Wie in den anderen Diskursen dieser Theoriefamilie ist auch in
interkultureller
Philosophie die Kritik an einem hermeneutischen Monopol des Okzidents
nicht zu übersehen. Von einer Mehrzahl von Traditionen der Philosophie ist die Rede,
aus deren jeweiligen Gesichtspunkten
die Bedeutung und der Sinn anderer Traditionen erfasst werden. Dazu
ein Zitat:
Mall spricht von: einer vierdimensionalen
hermeneutischen Dialektik. Erstens geht es um ein
Selbstverständnis Europas durch Europa. Trotz aller inneren
Unstimmigkeiten hat sich Europa, zum größten Teil unter dem
Einfluß außerphilosophischer Faktoren, den
Nichteuropäern als etwas Einheitliches präsentiert. Zweitens
gibt es das europäische Verstehen der nicht-europäischen
Kulturen, Religionen und Philosophien. Die institutionalisierten
Fächer der Orientalistik und Ethnologie belegen dies. Hegel
(1770-1831) und einige andere gehen von der festen Überzeugung
aus, daß Asien sich selbst nicht ganz richtig versteht, und
Asienverstehen Asienüberwinden bedeutet. Fast eine Art
theoretischer Gewalt ist am Werke, wenn man meint, daß man die
anderen besser versteht als sie sich selbst verstehen. Freilich setzen
wir hier voraus, daß es um gleichberechtigte Diskurspartner geht.

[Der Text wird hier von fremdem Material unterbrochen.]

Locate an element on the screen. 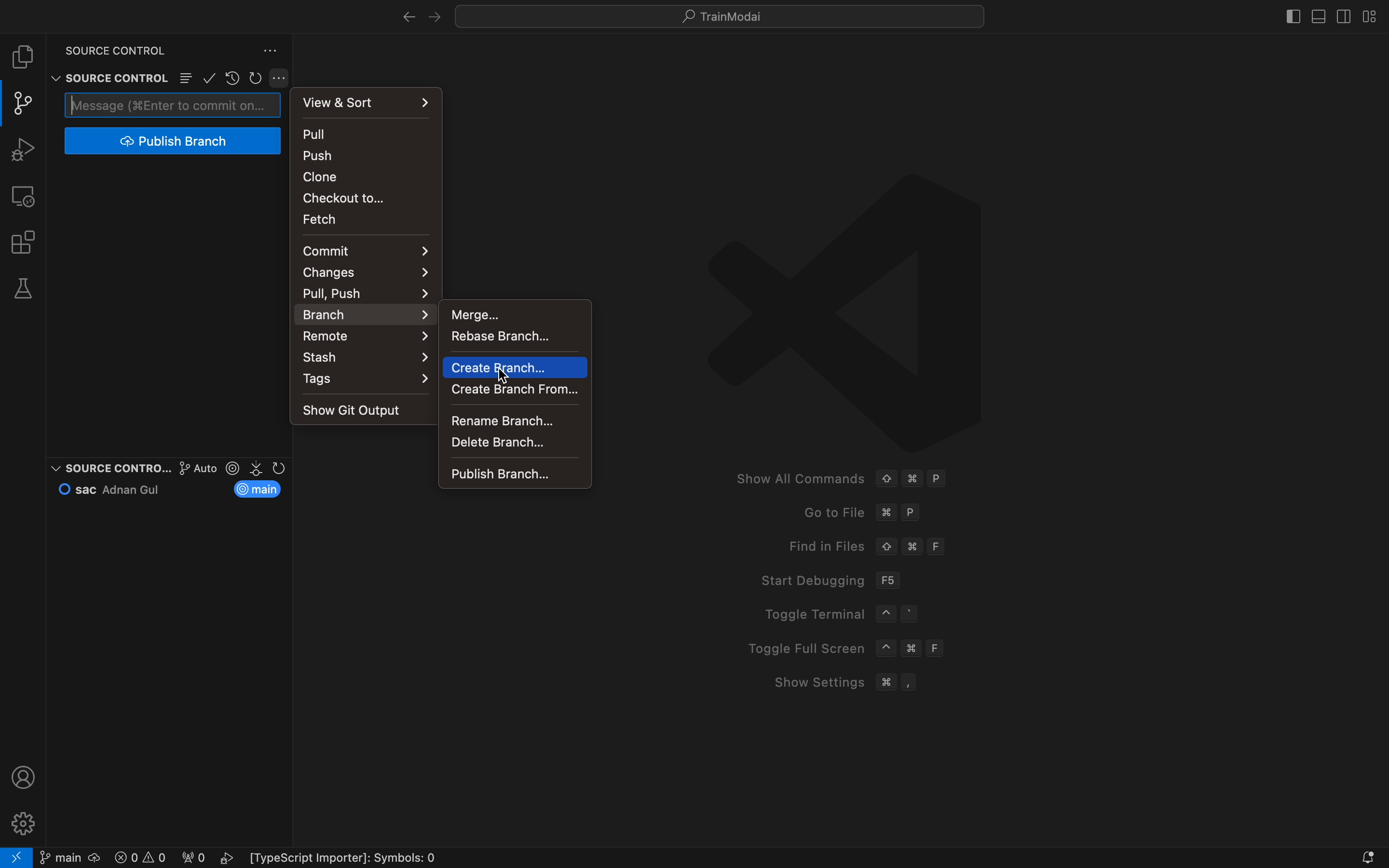 The width and height of the screenshot is (1389, 868). ok is located at coordinates (210, 78).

[…] wurde lange die Ansicht vertreten: Immer wo es eine Geschichte
gibt, gibt es Philosophie. Die Orientalen besitzen eigentlich keine
Geschichte. Folglich gibt es bei ihnen keine Philosophie. Drittens sind da die
nicht-europäischen Kulturkreise, die ihr Selbstverständnis
heute auch selbst vortragen und dies nicht den anderen überlassen.
Viertens ist da das Verstehen Europas durch die
außereuropäischen Kulturen. In dieser Situation stellt sich
die Frage: Wer versteht wen, wie und warum am besten? Es mag Europa
überraschen, daß Europa heute interpretierbar geworden ist. So verlangt die de facto
existierende hermeneutische Situation nach einer Philosophie der
Hermeneutik, die offen genug ist, um die Traditionsgebundenheit
einzusehen, auch die des eigenen Standpunkts. Eine interkulturell
orientierte hermeneutische Philosophie muß die Forderung nach
einer Theorie erfüllen, nach der weder die Welt, mit der wir uns
auseinandersetzen, noch die Begriffe, Methoden, Auffassungen und
Systeme, die wir dabei entwickeln, historisch untervänderliche,
apriorische Größen darstellen. (R.A. Mall:
Interkulturelle Philosophie und die Idee der
Toleranz. In: Yousefi
(Hg.): Die Idee der Toleranz in der interkulturellen Philosophie 2003,
S. 86f)
Eines der Motive hinter der "kulturalistischen Wende" in der
Philosophie überhaupt und hinter den Bemühungen um eine
Philosophie "in interkultureller Orientierung" liegt darin, dass
Wertkonflikte in modernen Gesellschaften auftreten, die zumindest
teilweise aus unterschiedlichen philosophischen Traditionen
begründet werden. Auffallende Beispiele - aber keineswegs die
einzigen - finden sich in den Diskursen über Menschenrechte.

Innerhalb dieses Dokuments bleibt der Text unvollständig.